How does one handle the payment of estate taxes after the death of an owner and avoid the need to sell assets to meet estate taxes? According to Internal Revenue Code Section 6166, a personal representative may defer payment of estate taxes if the interest in a closely held business exceeds 35 percent of the decedent's adjusted gross estate. Here are other elements that must be satisfied:
- The decedent must have been a U.S. citizen or resident at death.
- The estate's personal representative must make the Section 6166 election on Form 706, the United States Estate Tax Return, filed in a timely manner.
- The business has to be active; passive ownership interests don't qualify for deferral.
If the estate satisfies all elements, the estate tax attributable to the closely held business may be deferred, with principal and interest on the deferred tax paid over a 14-year period. During the first five years following the due date of the return, only the interest on the deferred tax must be paid. Generally, interest will be charged on the balance of the deferred tax at 45 percent of the rate in effect for underpayments of tax. However, a special 2 percent interest rate applies to a portion of the deferred tax.

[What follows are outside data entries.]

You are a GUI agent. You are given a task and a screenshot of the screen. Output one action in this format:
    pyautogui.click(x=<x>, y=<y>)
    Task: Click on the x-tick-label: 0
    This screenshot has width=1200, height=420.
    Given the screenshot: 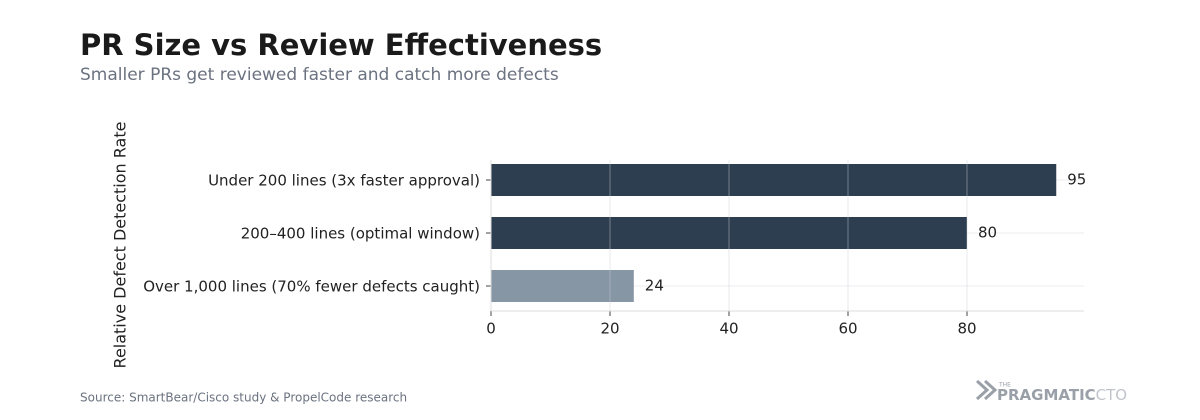 What is the action you would take?
    pyautogui.click(x=491, y=329)
    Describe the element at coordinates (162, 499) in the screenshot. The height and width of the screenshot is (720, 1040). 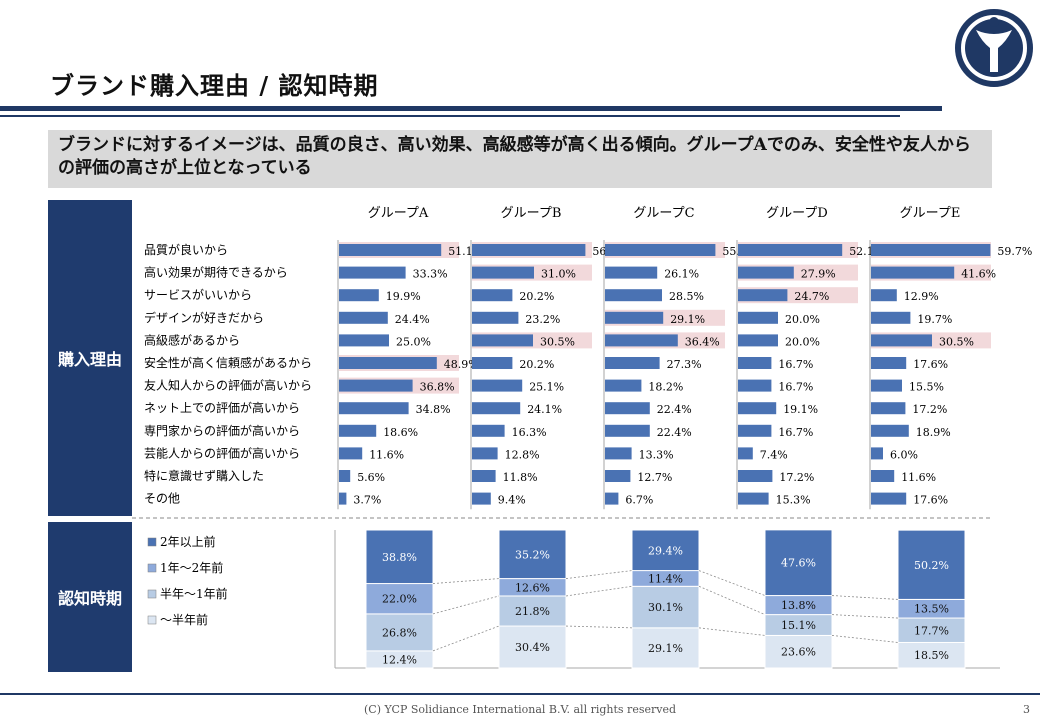
I see `category-label: その他` at that location. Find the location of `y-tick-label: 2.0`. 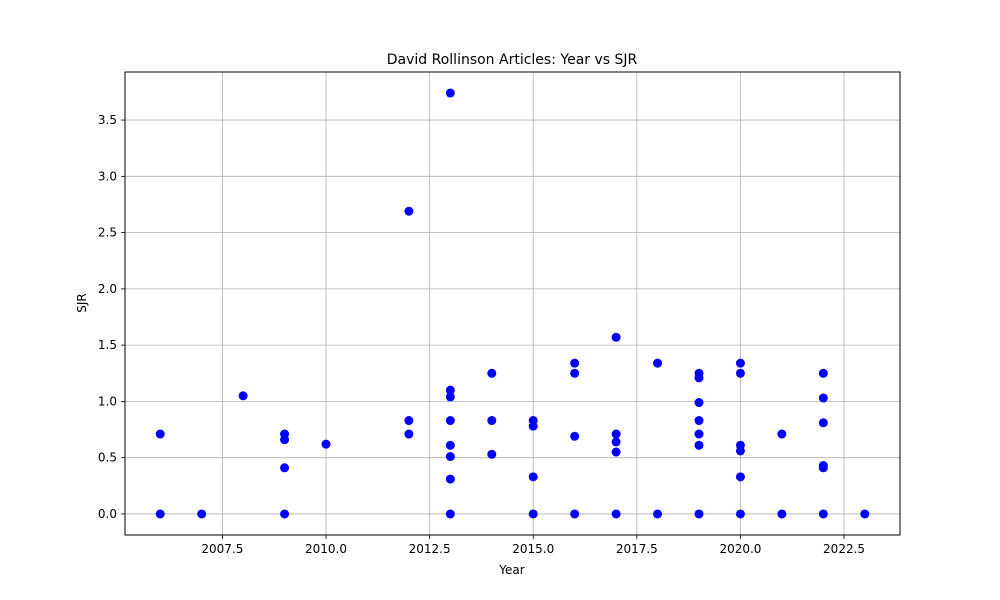

y-tick-label: 2.0 is located at coordinates (108, 289).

The portion of the tax to which the special two-percent rate applies is the lesser of these two figures:
- The full portion of the estate tax attributable to the closely held business.
- The product of multiplying the 40 percent tax rate by the inflation-adjusted taxable value set by IRC Section 6166. Originally $1 million, the amount has been indexed for inflation to $1.49 million for 2017. So, for decedents dying in 2017, the estate tax that the 2 percent estate tax applies to would be $596,000.
(The actual numbers are often adjusted from year to year, so be sure to check with us before making an exact determination.)
Beginning five years after the return is due, the deferred tax and interest are payable in equal annual installments over a 10-year period.
If you're thinking of using Section 6166 to defer estate taxes, the 35 percent of the decedent's adjusted gross estate is calculated by taking the gross estate and subtracting such deductions as debts, funeral expenses, administration costs, mortgages and liens.
These deductions are taken into account prior to applying any charitable and marital estate tax deductions.
Seeking outside advice is wise when you think you're dealing with a looming estate tax bill. The rules and calculations for Section 6166 are complex, so when you analyze whether or not to use this strategy, you should make sure to conduct proper due diligence with us to determine whether Section 6166 is appropriate and cost-efficient.